SONO » Topics » CERTAIN RELATIONSHIPS AND RELATED TRANSACTIONS

This excerpt taken from the SONO DEF 14A filed Mar 23, 2009.

CERTAIN RELATIONSHIPS AND RELATED TRANSACTIONS

The company recognizes that transactions between the company and any of its directors or executives can present potential or actual conflicts of interest and create the appearance that company decisions are based on considerations other than the best interests of the company and its shareholders. Nevertheless, the company recognizes that there are situations where such transactions may be in, or may not be inconsistent with, the best interests of the company. Therefore, pursuant to the requirements of its charter, the audit committee of the board of directors reviews and, if appropriate, approves or ratifies any such transactions in which the company is or will be a participant, and in which any of the company’s directors or executives had, has or will have a direct or indirect material interest. The committee will only approve or ratify those transactions that are in, or are not inconsistent with, the best interests of the company and its shareholders, as the committee determines in good faith.

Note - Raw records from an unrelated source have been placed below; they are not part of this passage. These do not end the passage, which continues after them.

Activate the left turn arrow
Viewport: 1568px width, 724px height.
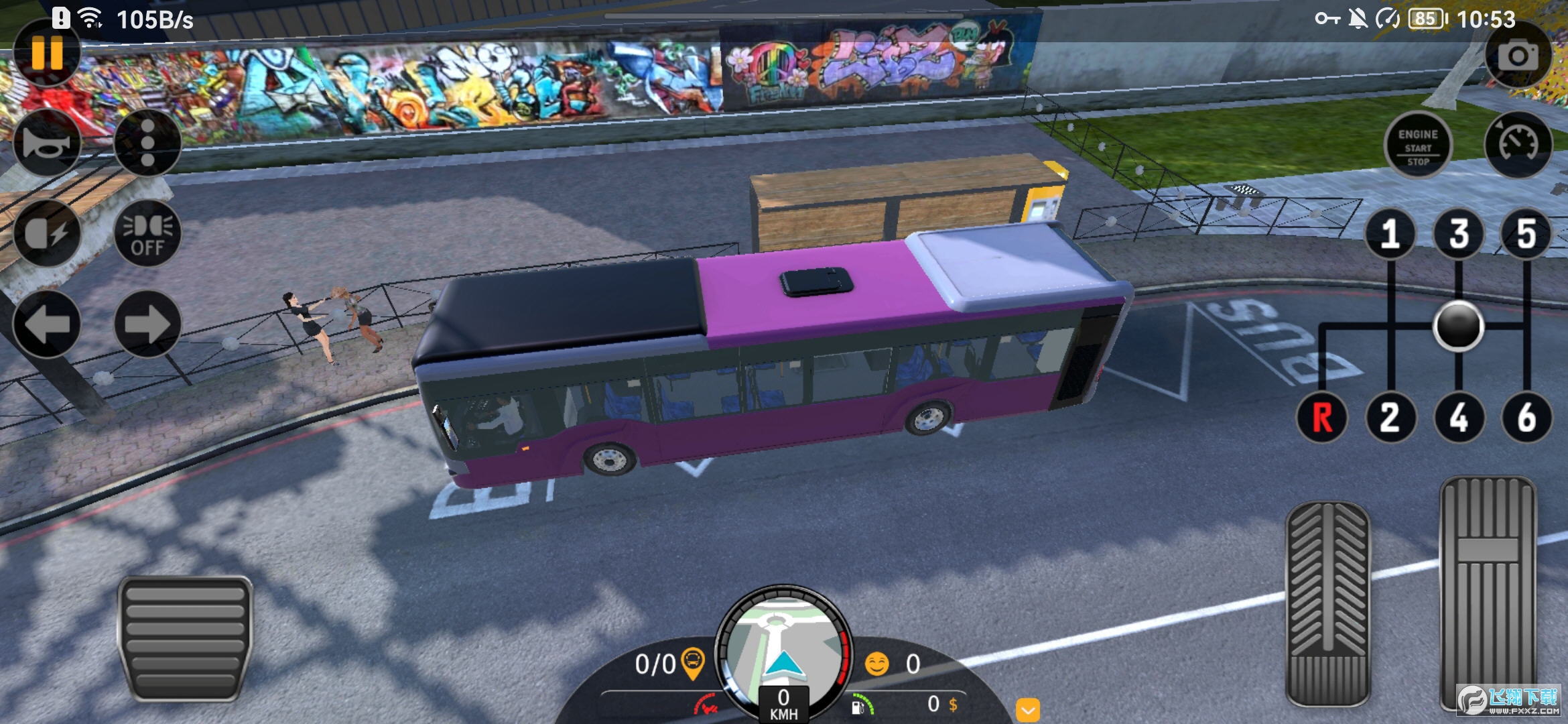(47, 324)
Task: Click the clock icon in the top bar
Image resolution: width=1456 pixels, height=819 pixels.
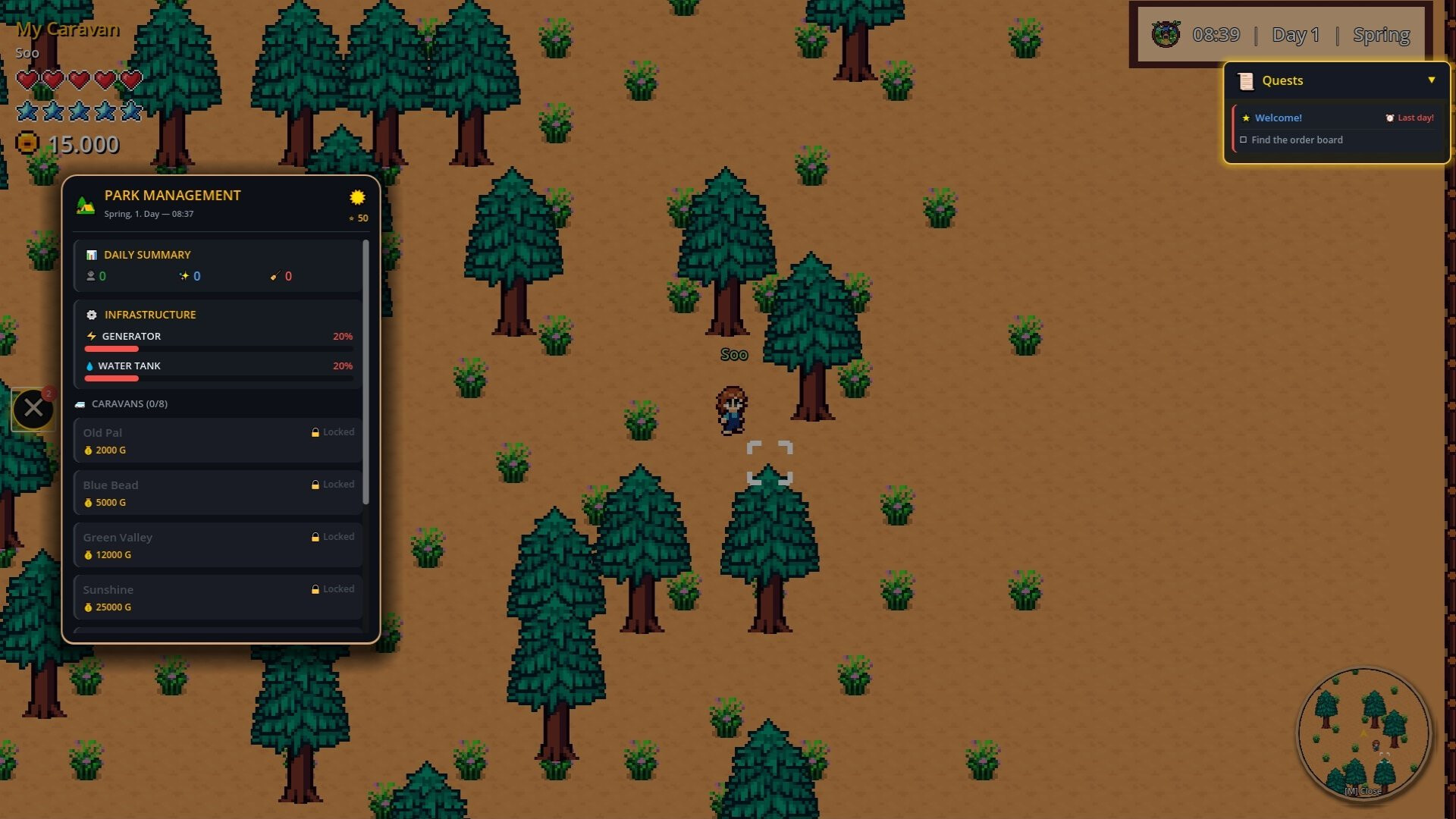Action: [1165, 34]
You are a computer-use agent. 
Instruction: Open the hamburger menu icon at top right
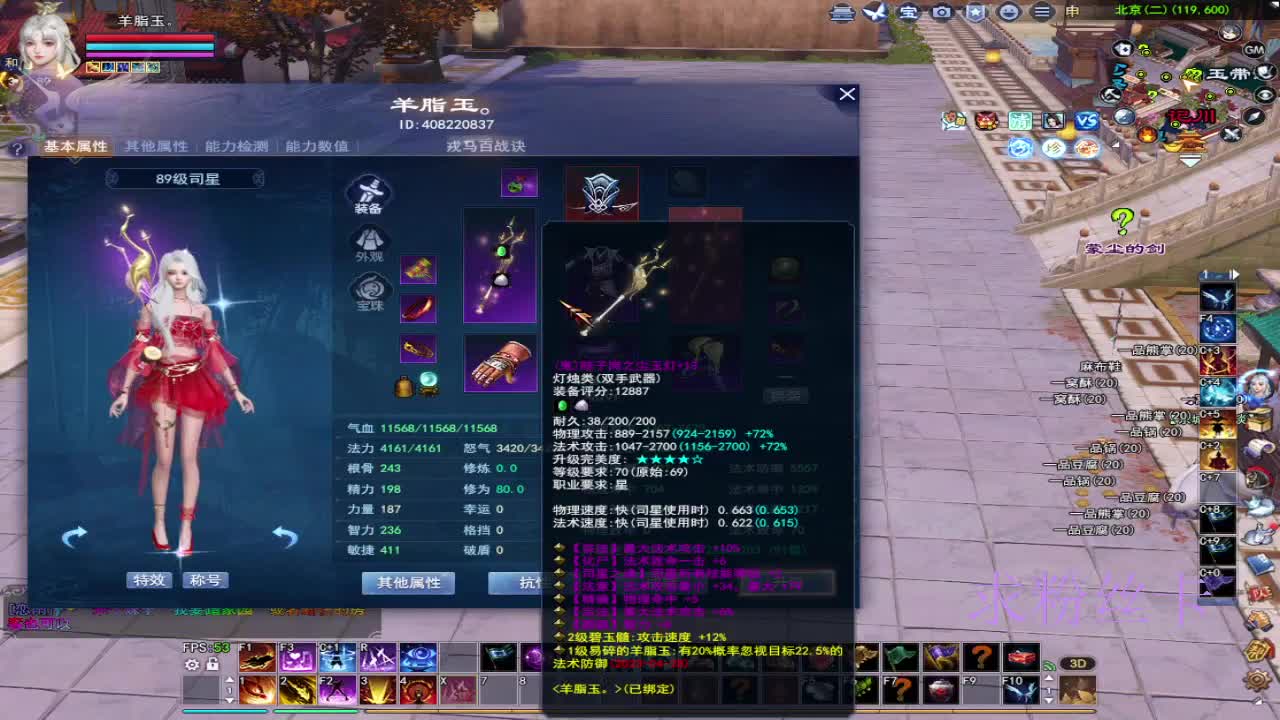tap(1040, 14)
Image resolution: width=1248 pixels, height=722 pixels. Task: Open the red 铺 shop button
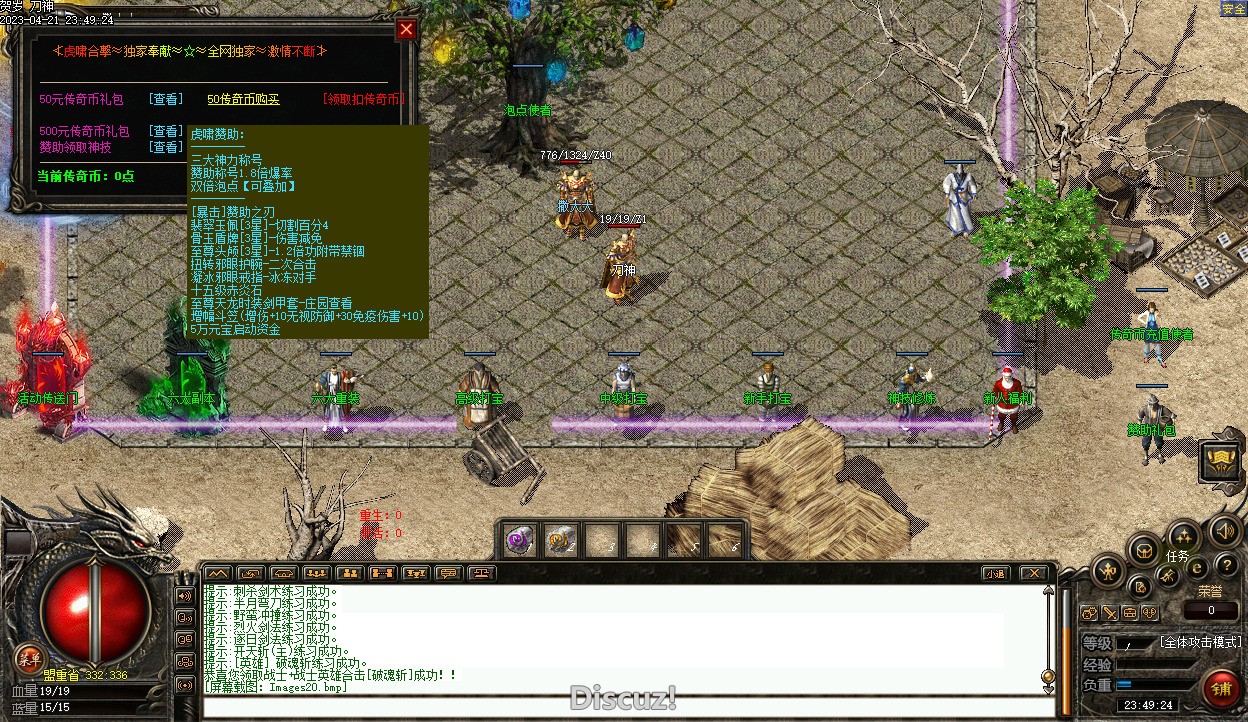point(1221,687)
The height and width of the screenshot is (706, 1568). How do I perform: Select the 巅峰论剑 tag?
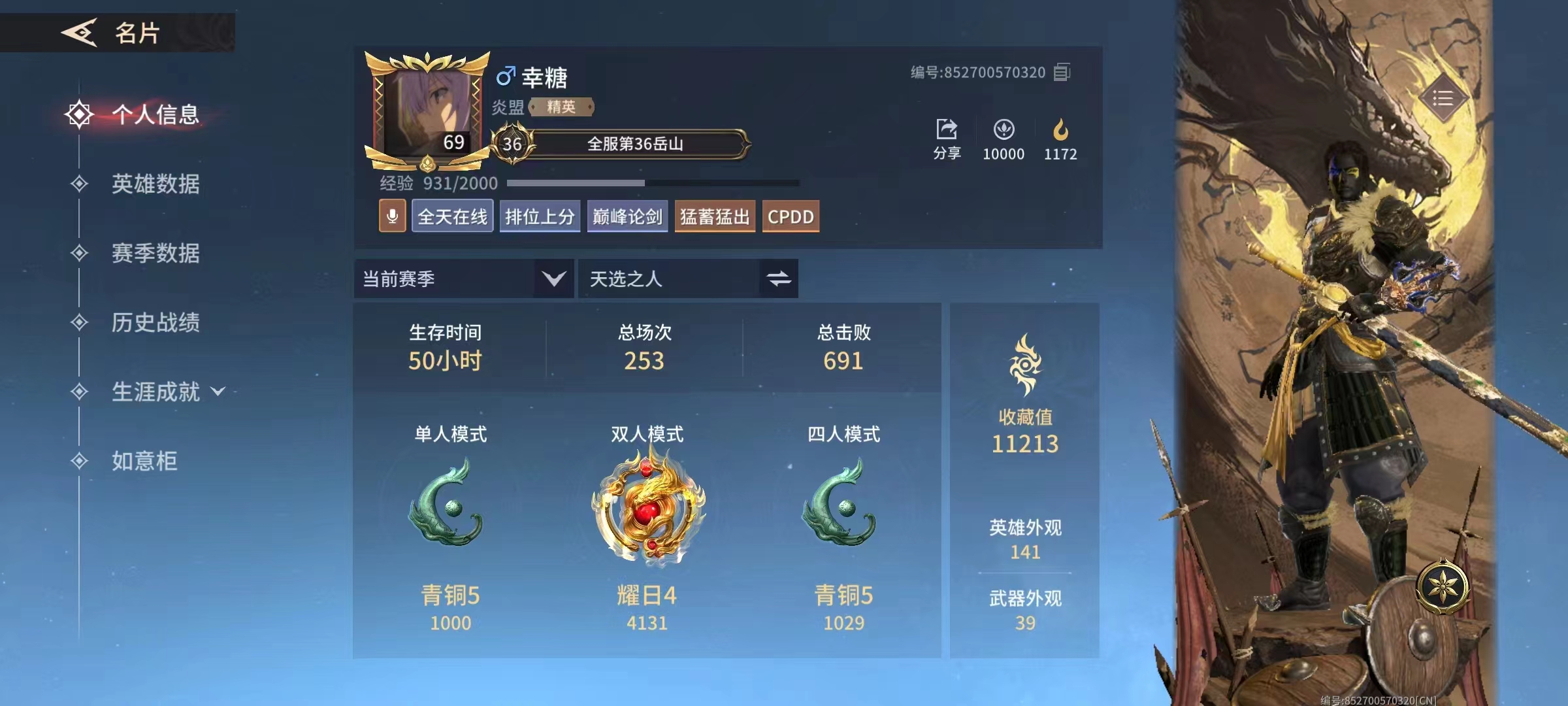[x=627, y=216]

Change in Control Agreements With our Executive Officers. We have entered into change in control agreements with our named executive officers. See “Potential Payments Upon Termination or Change In Control.”

Indemnification Agreements. Our articles of incorporation and bylaws allow us to indemnify our officers and directors to the fullest extent permitted by the Washington Business Corporation Act. In addition, our articles provide the company with the authority to purchase director and officer liability insurance to meet these obligations. We currently provide such insurance and intend to maintain it.

In addition, we have entered into indemnification agreements with our directors and key executives, including our named executive officers. These agreements require SonoSite to advance fees and expenses incurred by a director or officer in defense of a legal proceeding brought against him or her as a result of actions performed as a director or officer. The advancement of such costs is conditioned upon the director or officer providing to SonoSite an undertaking stating that such costs will be repaid to SonoSite if there is a final adjudication by a court that the individual is not entitled to such indemnification. The agreement obligates SonoSite to pay any damages, losses, and claims resulting from such legal proceeding, with the exception of actions, claims or proceedings (i) in which the director or officer is adjudged liable to SonoSite; (ii) in which the director or officer is adjudged liable on the basis that personal benefit was improperly received by the director or officer (for example, insider trading and short swing trading under Section 16); (iii) in which the director or officer is adjudged to have engaged in intentional misconduct or a knowing violation of law; and (iv) if SonoSite is otherwise prohibited by applicable law from paying such indemnification.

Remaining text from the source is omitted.